** start of DOCUMENT SEGMENT **

George Albert Ravenhill VC (21 February 1872 – 14 April 1921) was an English recipient of the Victoria Cross, the highest award for gallantry in the face of the enemy that can be awarded to British and other Commonwealth forces. Ravenhill is one of eight men whose VCs were involuntarily forfeited.

Military service
Ravenhill was born in Aston, Birmingham in 1872. In May 1889 Ravenhill joined the 1st Battalion of The Royal Scots Fusiliers at Birr, County Offaly. He served near six years in India then two years with the 2nd Battalion in South Africa. He gained the Queen's and the King's medals, with clasps, for Relief of Ladysmith, Transvaal and Cape Colony.

** end of DOCUMENT SEGMENT **

### EXERCISE DESCRIPTION
Repeat the passage about George Albert Ravenhill word for word, in full. The data that comes next was taken from a separate source.

** start of MATERIAL SUPPLIED **

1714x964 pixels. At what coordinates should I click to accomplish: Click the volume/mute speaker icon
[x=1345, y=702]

** end of MATERIAL SUPPLIED **
** start of MATERIAL SUPPLIED **

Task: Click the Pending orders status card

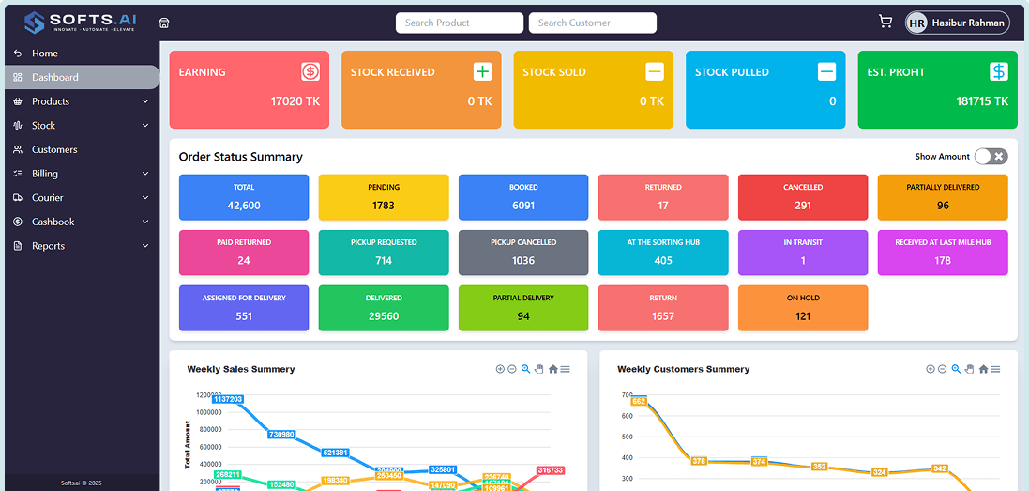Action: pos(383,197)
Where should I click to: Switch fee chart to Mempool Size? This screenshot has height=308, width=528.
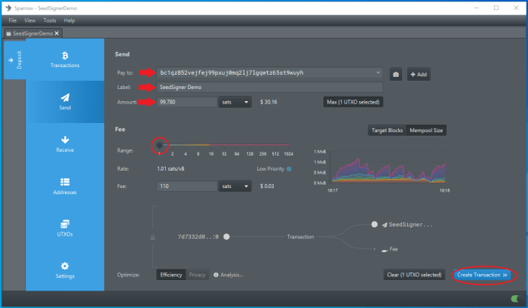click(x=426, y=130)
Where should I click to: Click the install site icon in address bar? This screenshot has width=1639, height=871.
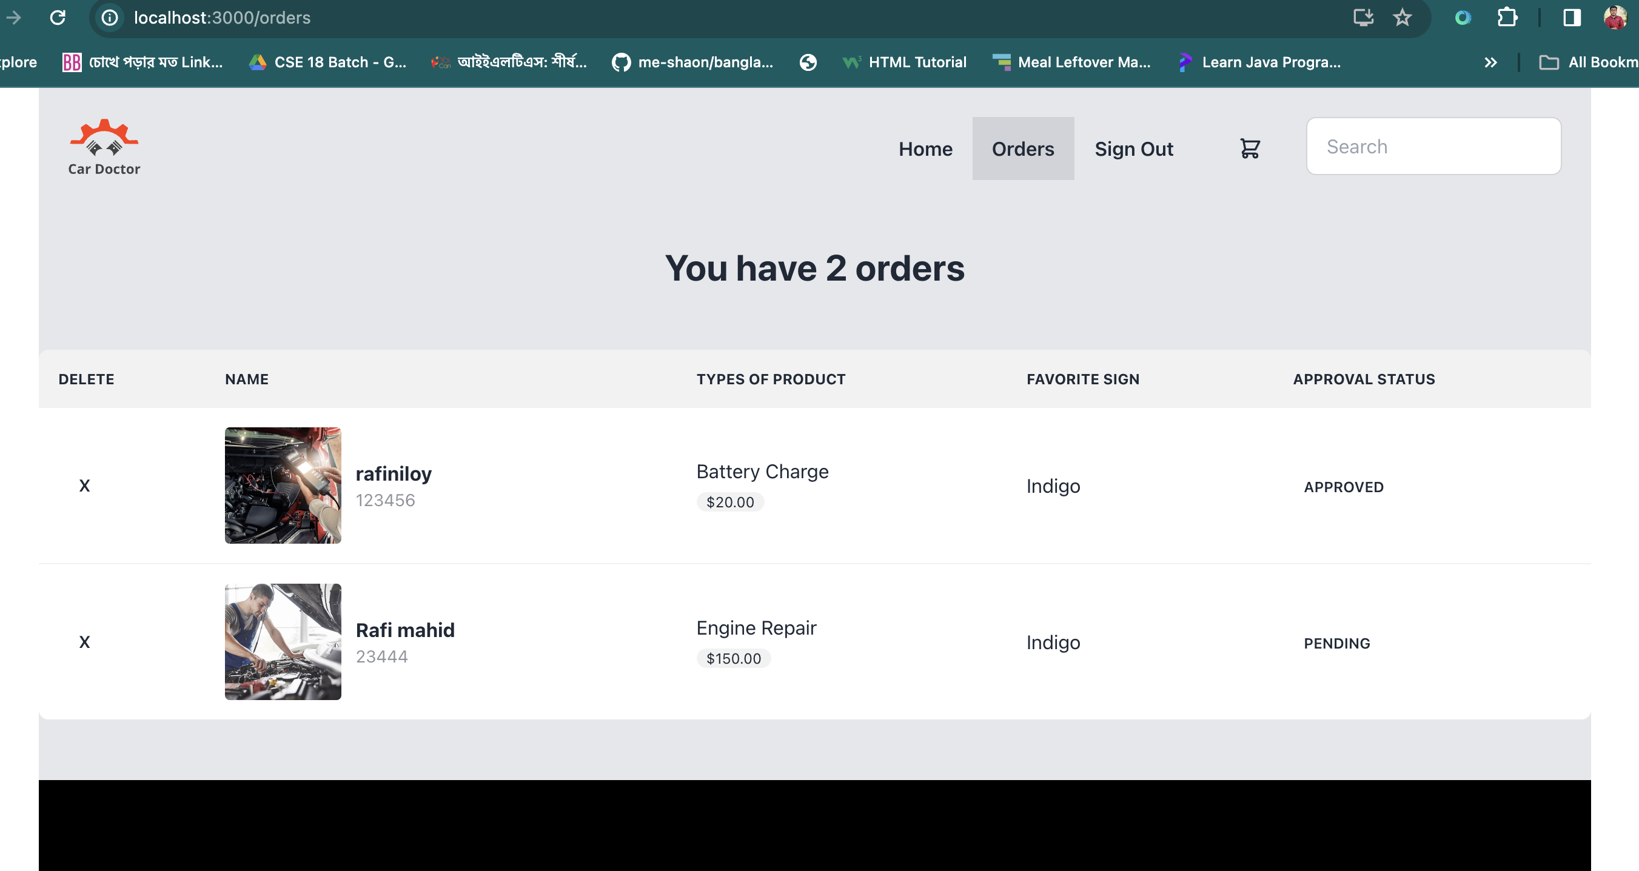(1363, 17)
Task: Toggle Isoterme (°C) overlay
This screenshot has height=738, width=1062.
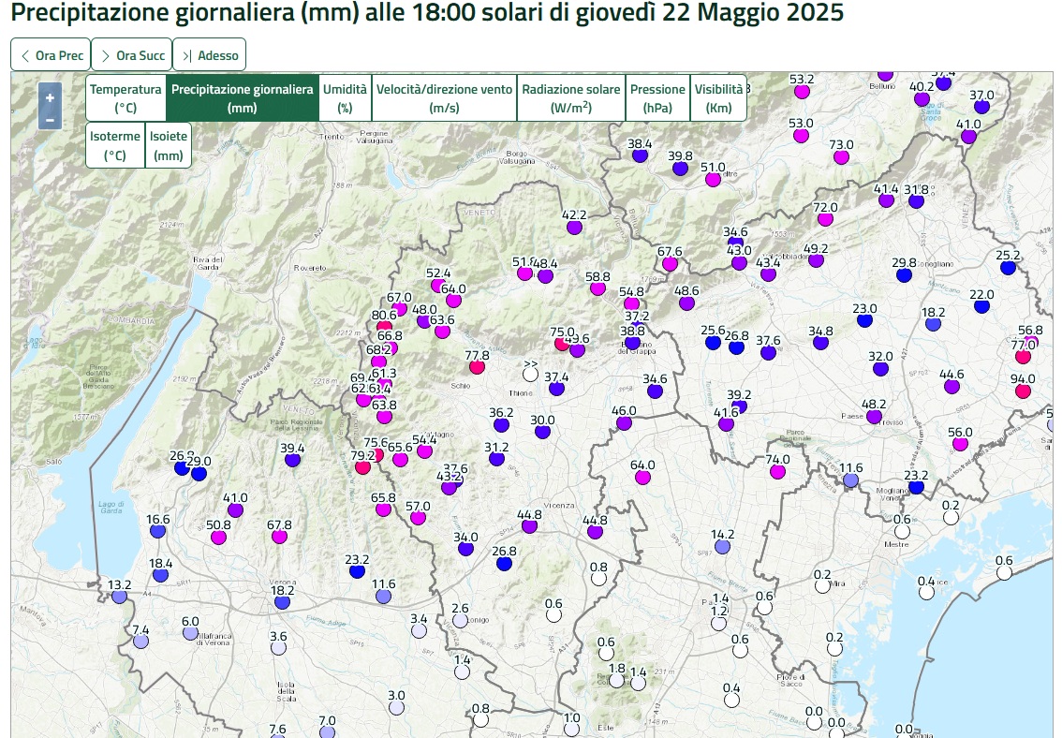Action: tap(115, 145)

** end of MATERIAL SUPPLIED **

### TASK ANSWER
George Albert Ravenhill VC (21 February 1872 – 14 April 1921) was an English recipient of the Victoria Cross, the highest award for gallantry in the face of the enemy that can be awarded to British and other Commonwealth forces. Ravenhill is one of eight men whose VCs were involuntarily forfeited.

Military service
Ravenhill was born in Aston, Birmingham in 1872. In May 1889 Ravenhill joined the 1st Battalion of The Royal Scots Fusiliers at Birr, County Offaly. He served near six years in India then two years with the 2nd Battalion in South Africa. He gained the Queen's and the King's medals, with clasps, for Relief of Ladysmith, Transvaal and Cape Colony.